▶ [INSTRUCTIONS FOR THE TASK]: Because the entries hold pictures, reproduce only their words, exactly as written.

○ ○ ○ ○ ○

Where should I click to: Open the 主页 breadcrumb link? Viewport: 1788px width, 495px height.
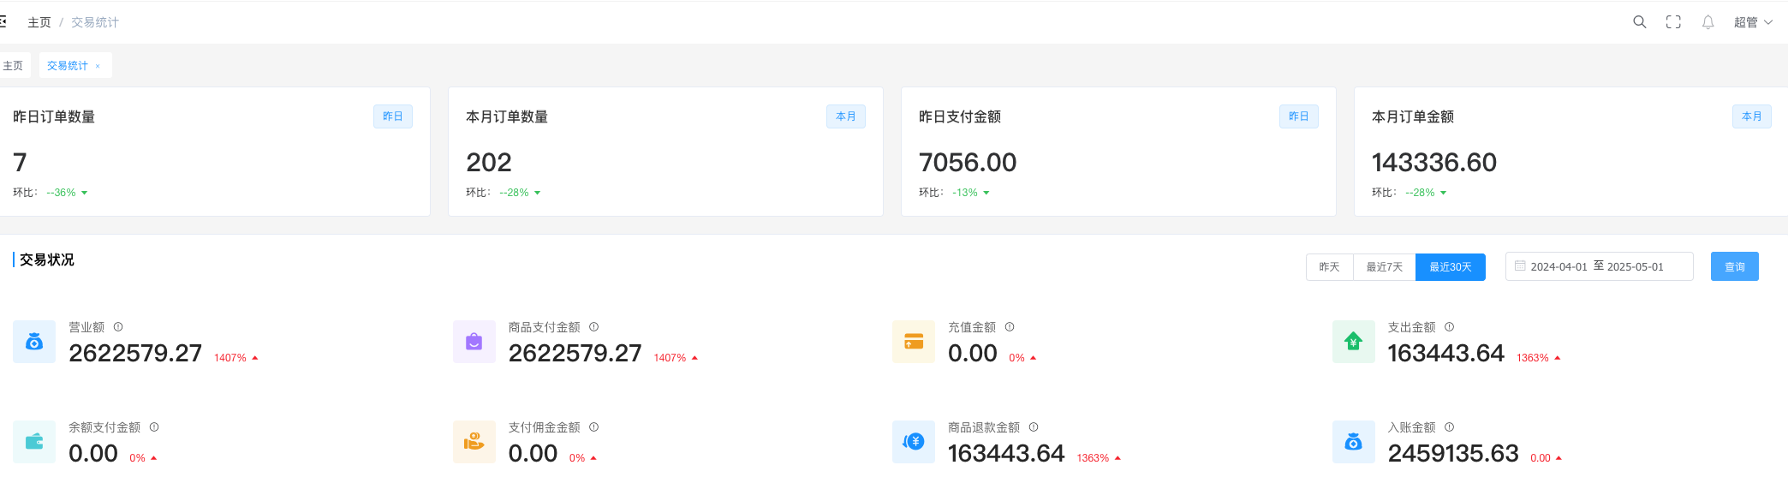(x=39, y=21)
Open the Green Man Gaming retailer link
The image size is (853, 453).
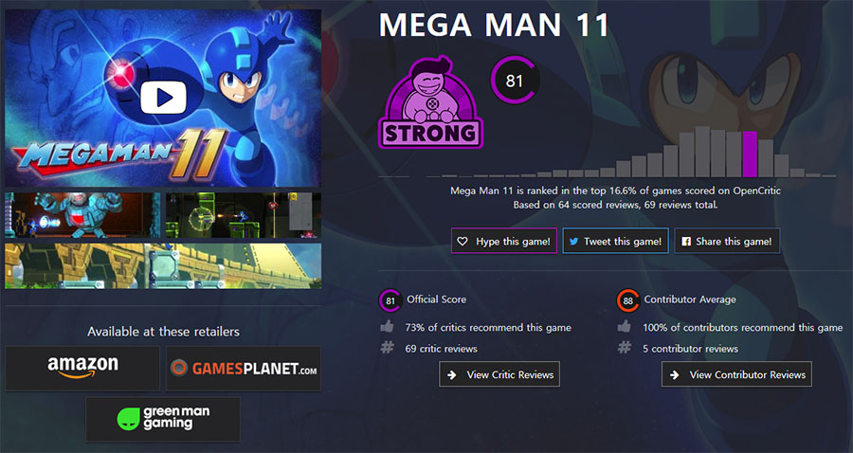[163, 419]
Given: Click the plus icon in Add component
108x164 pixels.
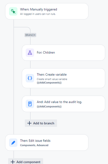Looking at the screenshot, I should point(13,162).
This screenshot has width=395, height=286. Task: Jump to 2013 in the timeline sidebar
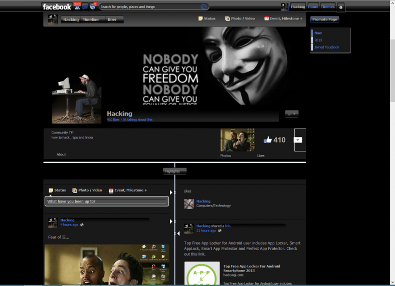[318, 40]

○ ○ ○ ○ ○

▶ [TASK OUTPUT]:
Where should I click to: Open the 主页 breadcrumb link? Viewport: 1788px width, 495px height.
(x=39, y=21)
Open the Green Man Gaming retailer link
The image size is (853, 453).
[163, 419]
Given: Click the plus icon in Add component
108x164 pixels.
Looking at the screenshot, I should point(13,162).
This screenshot has width=395, height=286. Task: Jump to 2013 in the timeline sidebar
[318, 40]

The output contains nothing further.